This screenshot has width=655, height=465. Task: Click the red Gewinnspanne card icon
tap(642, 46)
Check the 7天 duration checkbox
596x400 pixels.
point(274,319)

○ ○ ○ ○

§ **TASK DETAILS**:
Each line of the data should be transcribed exactly.

§ **ANSWER**:
This screenshot has width=655, height=465. Task: Click the red Gewinnspanne card icon
tap(642, 46)
Check the 7天 duration checkbox
596x400 pixels.
point(274,319)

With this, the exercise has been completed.